We see 16 nodes and 20 edges in this undirected network. Let’s get a little more information about the network. What is this network’s density? What attributes are attached to the nodes of this network that we might use in modelling?
net_density(flomarriage)
net_node_attributes(flomarriage)
net_tie_attributes(flomarriage)
There are a few attributes for the nodes: priorates, totalties, wealth. All 3 are numeric valued attributes.
Visualisation
Now, let’s visualise this network (with labels), and sizing the nodes by their wealth. What do you observe? Describe the network in terms of configurations.
graphr(flomarriage, node_size = "wealth")
as_tidygraph(flomarriage) %>% mutate_nodes(Degree = node_deg()) %>%
mutate_ties(Triangles = tie_is_triangular()) %>%
graphr(node_size = "Degree", edge_color = "Triangles")

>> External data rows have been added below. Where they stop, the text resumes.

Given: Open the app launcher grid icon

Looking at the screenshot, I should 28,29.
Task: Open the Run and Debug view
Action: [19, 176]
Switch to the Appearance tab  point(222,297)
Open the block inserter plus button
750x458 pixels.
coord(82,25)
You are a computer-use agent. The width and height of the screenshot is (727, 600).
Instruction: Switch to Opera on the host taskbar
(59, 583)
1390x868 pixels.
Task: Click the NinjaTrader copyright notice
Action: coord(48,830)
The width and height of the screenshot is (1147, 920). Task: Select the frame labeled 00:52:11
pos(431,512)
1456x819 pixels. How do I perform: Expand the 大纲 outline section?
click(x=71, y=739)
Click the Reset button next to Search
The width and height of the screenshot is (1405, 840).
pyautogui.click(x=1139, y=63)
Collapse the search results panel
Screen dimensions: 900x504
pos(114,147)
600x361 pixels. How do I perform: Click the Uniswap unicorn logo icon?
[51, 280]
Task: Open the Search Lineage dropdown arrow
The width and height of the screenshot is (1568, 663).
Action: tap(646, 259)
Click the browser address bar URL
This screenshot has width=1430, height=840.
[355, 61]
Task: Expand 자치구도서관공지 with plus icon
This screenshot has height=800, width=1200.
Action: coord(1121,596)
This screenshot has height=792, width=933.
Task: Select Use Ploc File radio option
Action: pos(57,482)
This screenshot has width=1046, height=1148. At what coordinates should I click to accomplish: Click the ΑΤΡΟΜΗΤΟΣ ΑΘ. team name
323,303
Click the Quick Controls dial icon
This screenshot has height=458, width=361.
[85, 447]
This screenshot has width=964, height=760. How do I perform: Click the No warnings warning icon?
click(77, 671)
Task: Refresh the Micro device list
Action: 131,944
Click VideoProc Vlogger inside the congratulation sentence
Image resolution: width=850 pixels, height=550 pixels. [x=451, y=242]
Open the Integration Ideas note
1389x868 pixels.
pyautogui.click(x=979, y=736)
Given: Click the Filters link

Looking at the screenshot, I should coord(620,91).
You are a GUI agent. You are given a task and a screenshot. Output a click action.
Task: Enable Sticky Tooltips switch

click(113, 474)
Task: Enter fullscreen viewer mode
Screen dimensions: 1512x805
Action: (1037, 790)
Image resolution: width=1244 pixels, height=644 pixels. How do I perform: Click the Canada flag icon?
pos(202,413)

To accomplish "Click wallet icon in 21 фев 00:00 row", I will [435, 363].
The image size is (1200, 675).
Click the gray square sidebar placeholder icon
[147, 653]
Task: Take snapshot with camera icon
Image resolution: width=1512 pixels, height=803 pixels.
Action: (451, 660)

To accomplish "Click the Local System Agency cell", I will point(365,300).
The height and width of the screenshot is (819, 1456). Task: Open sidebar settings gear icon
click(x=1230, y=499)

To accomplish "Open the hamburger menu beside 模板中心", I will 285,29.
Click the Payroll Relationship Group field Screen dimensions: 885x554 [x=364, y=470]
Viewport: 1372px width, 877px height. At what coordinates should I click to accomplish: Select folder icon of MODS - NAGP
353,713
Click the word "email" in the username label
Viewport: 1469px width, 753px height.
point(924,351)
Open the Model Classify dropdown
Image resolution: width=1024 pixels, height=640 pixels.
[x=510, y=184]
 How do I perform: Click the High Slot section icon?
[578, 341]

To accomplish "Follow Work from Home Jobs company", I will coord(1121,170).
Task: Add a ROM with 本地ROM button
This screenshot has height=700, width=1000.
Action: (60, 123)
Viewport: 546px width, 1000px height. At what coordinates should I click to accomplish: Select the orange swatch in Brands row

Network configurations are small patterns of ties within the graph or subgraphs, which are sometimes referred to as network motifs (Milo et al. 2002 in Lubell et al. 2014, p. 23). If a configuration represents an outcome of some social process occurring within the network, then that configuration occurring at a higher frequency in the observed network than expected by chance once other possibly relevant processes are controlled can be viewed as evidence for such a process/mechanism.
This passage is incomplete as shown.